Is love hard to find? Well in my own opinion, I would say no, I totally believe that love is everywhere, its right within us. I personally think that the society has made us believe that love is hard due to certain events that keep happening. I remember sometimes ago, I was having a conversation with an aunt of mine about relationships, because she just had a break up at that time, she was telling me that she doesn’t know why it’s so difficult for her to find someone who would love her truly, she kept on going on and on about it and I was just there wondering to myself why would someone as good as she is can’t just get someone to love her right. This conversation I had with her changed my thoughts about love but the truth is it’s not always the same with everyone. The fact that someone isn’t getting the love they want or desire at a particular time doesn’t me it’s going to be the same for others or they won’t eventually do. Sometimes, the reason why some people don’t find love is because they are yet to discover love within themselves, the importance of self-love really can’t be overemphasize, giving it a second thought to this my aunt’s situation, I couldn’t help but think that maybe if she loved herself enough and the love was radiating through her, she would have found the love she desired. Fast word to last month when she got married, everyone just kept on saying that “finally she’s getting married” and stuffs like that, I wasn’t even surprised that people were passing such comments because it’s just the way the society has made us, like any lady who isn’t married at a particular age, is already overdue and has nothing to offer. I was honestly happy for her and I learnt a lot from her experience. Love is not hard to find, sometimes it’s just the timing, all we need is patience but the society just has a way of putting pressure on us especially on matters concerning marriage. Love is not a child’s play and isn’t something that is meant to be compromised. It also happens that most people do search for love in wrong places and they keep going on with it thinking they would arrive somewhere in the end even when the love they are searching for is just right beside them. Some people would choose a partner who doesn’t love them the right way over a partner that is ready to love them truly, it breaks my heart when I see people settle for the love they have rather than the love they truly deserve.
Some people also think love is hard to find because all they have known is heartbreak, disappointment, and rejection. For someone who has gone through all of these, how is he or she supposed to radiate love because they have no idea what it feels like to be loved? We all need to learn to show more love and affection to each other and that way the society would be a better place.

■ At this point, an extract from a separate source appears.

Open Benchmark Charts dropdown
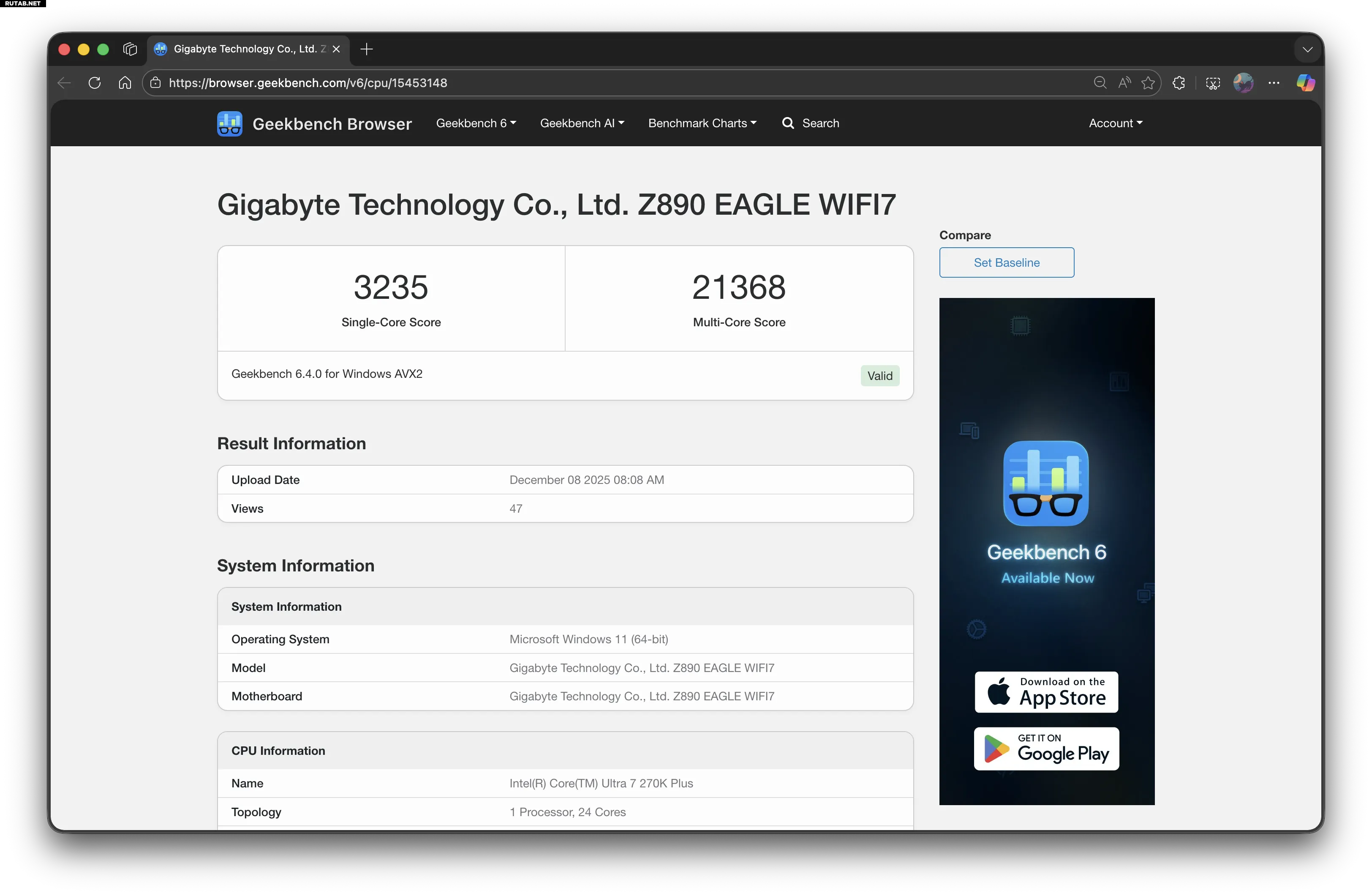 click(x=702, y=123)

Why go into a relationship with someone you do not love in the first place?, what’s the need to hurt someone when you can love them? We as human need to do better! We have to learn how to deal with our past emotions and deal with how we grieve our losses. A lot of people build up walls against their emotions as a way of avoiding the hurts and pain they had from their past relationships to repeat itself again not knowing that they are hurting themselves the more. I remember the time I had a really bad break up, I would literally cry myself to sleep every night until one day I told myself enough was enough and I made up my mind I wasn’t going to let anyone hurt me anymore. After that, a few other relationships I had didn’t work because I had already built this wall in my heart and as a result there was no love or let me say the love was one-sided because I had already made up my mind that I wasn’t going trust anyone to avoid the hurt and pain I had gone through in my previous relationship. This lasted for a while as the relationships just weren’t working out because I was taking out the hurt I had experienced on the relationship and my partner, even though I tried to make it work. After this I decided to take a break from dating and just stay single to rediscover myself because I just felt like I had lost myself in the process of grieving. It took a while but m glad I took that break because I was able to discover who I really am and what I wanted for myself.

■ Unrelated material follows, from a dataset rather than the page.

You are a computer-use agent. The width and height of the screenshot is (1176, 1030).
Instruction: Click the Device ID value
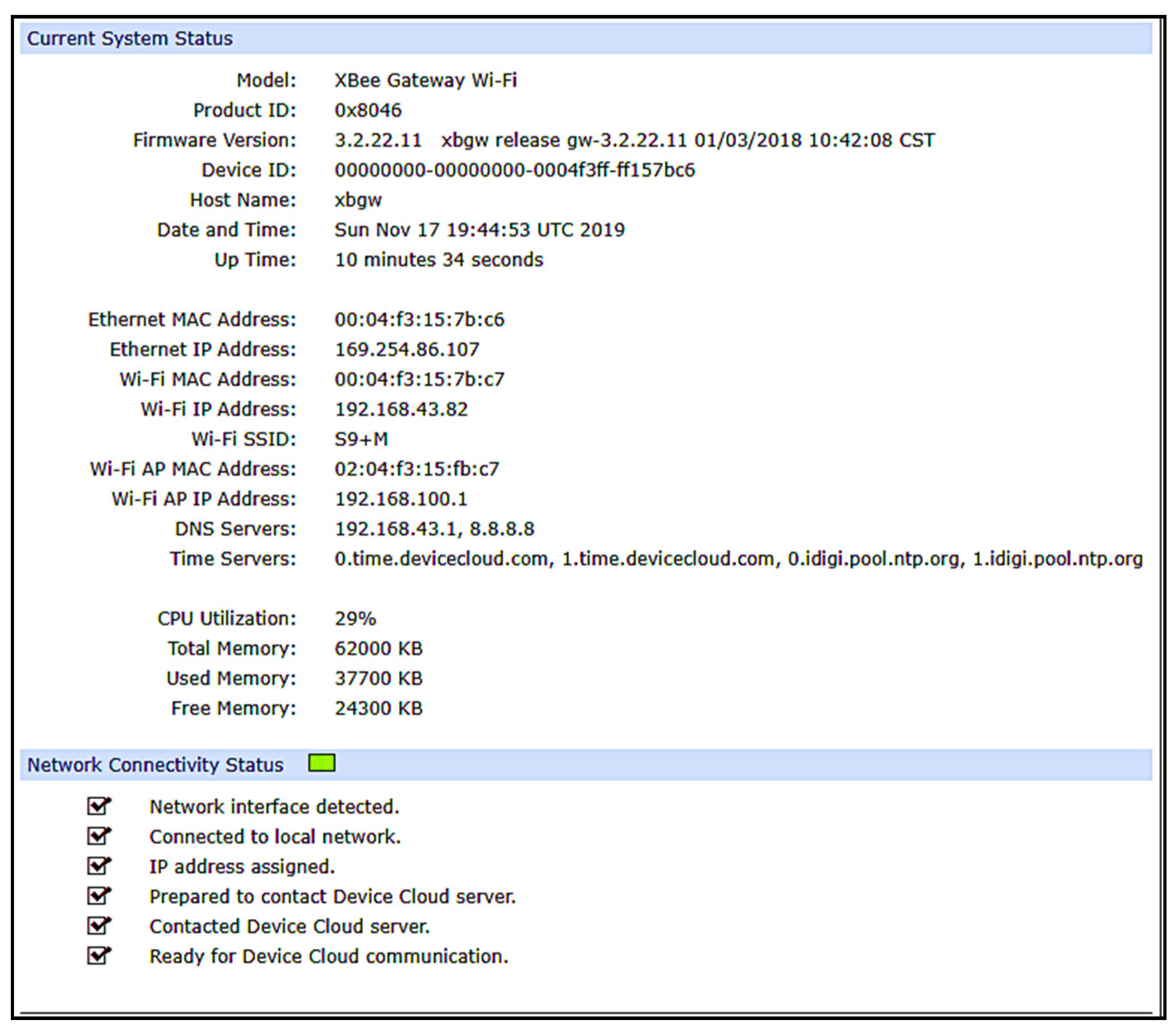click(514, 170)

No matter hard or how long finding love may seem, there is hope that we would in the end. Sometimes all its takes is a little effort, we have to learn to put ourselves out there and choose to love and to be loved again, no effort is too small when it comes to getting what your heart desires. In order to find the love that you desire, you have to erase that thought that love is hard to find, be happy with yourself, show love to people and true love would find you. Love is everywhere, although there might be some occasional disappointments, they happen just for you to figure out what’s or who is good for you and who isn’t but in the end it would be worth it. To anyone going through any form heart-break or rejection, I hope that you find the strength and solitude to get pass whatever it is you are going through.